EXERCISE DESCRIPTION:
In the data beneath this task, how many lines contain "Sort"? Answer with the number only.

DATA UNDER STUDY:
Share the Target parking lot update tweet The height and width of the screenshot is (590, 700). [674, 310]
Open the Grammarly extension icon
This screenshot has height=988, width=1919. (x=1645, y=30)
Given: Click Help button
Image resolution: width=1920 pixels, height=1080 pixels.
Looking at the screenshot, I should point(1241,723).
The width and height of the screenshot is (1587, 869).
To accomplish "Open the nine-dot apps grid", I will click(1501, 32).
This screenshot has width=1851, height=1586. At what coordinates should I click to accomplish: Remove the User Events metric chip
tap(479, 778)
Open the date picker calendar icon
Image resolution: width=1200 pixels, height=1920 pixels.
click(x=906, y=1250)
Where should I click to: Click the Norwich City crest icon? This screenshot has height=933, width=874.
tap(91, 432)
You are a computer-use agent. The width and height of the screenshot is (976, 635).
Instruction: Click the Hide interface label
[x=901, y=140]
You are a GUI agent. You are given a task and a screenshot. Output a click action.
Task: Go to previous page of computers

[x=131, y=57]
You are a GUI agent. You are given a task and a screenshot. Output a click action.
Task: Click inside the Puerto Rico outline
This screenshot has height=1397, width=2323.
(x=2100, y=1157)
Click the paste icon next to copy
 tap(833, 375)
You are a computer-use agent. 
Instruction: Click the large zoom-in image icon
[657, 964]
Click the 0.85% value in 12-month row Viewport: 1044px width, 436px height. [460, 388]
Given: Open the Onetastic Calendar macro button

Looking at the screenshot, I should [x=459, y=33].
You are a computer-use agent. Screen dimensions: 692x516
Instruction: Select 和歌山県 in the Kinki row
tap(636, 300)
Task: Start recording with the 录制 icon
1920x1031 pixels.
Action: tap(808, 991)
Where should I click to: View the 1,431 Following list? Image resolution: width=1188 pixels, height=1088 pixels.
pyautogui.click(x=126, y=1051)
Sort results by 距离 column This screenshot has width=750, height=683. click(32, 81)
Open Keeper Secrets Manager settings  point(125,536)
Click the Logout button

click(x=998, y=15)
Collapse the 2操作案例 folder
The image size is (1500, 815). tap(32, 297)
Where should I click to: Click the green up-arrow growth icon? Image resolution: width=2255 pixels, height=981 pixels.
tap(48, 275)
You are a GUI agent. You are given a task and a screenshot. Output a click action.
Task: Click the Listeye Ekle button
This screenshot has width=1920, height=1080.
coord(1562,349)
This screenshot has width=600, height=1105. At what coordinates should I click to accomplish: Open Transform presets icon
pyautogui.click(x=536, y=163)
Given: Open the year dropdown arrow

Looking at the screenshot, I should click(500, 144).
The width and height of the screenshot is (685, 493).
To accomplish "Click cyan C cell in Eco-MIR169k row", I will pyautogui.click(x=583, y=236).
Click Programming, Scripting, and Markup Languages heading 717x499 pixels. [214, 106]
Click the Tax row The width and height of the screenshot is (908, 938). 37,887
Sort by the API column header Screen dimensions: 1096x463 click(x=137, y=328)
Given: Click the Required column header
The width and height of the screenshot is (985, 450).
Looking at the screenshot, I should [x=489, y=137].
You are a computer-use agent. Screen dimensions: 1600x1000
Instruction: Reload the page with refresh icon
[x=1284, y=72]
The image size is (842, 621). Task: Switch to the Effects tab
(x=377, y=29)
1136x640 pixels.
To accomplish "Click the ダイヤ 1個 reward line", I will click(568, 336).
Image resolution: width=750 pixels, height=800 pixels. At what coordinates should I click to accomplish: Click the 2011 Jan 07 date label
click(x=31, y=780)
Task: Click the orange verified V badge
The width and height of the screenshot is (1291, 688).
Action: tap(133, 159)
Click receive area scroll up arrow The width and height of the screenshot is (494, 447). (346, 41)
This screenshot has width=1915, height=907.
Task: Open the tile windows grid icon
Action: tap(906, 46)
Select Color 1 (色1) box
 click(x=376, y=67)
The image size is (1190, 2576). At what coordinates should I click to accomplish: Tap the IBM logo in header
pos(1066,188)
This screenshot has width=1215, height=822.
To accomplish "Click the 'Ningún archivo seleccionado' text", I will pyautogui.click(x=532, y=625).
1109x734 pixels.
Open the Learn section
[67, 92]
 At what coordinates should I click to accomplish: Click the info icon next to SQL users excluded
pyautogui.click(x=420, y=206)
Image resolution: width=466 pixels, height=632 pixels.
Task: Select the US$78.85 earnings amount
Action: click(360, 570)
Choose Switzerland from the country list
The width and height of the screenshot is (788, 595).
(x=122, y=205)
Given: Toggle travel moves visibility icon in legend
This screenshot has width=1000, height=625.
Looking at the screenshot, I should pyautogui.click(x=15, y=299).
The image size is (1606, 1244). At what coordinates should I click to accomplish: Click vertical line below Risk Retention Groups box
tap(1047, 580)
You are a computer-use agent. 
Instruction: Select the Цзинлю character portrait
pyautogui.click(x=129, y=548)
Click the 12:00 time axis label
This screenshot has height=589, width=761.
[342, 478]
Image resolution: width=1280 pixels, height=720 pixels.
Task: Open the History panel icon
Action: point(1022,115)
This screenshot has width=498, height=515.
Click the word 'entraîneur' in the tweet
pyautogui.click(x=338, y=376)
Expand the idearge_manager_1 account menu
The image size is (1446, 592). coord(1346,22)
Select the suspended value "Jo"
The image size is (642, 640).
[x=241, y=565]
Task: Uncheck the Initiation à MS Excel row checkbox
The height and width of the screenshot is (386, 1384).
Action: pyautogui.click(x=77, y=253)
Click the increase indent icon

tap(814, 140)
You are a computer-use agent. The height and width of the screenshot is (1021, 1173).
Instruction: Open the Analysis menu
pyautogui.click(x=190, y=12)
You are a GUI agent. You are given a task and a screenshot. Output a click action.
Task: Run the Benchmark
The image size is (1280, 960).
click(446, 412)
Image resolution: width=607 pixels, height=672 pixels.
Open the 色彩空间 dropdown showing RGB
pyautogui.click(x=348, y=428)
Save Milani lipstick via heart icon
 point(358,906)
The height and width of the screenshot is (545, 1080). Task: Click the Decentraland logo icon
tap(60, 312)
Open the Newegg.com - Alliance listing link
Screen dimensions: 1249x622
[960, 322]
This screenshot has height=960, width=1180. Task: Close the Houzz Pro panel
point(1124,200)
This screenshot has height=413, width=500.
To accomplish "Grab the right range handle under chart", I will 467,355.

ANSWER FOR THIS EXERCISE:
2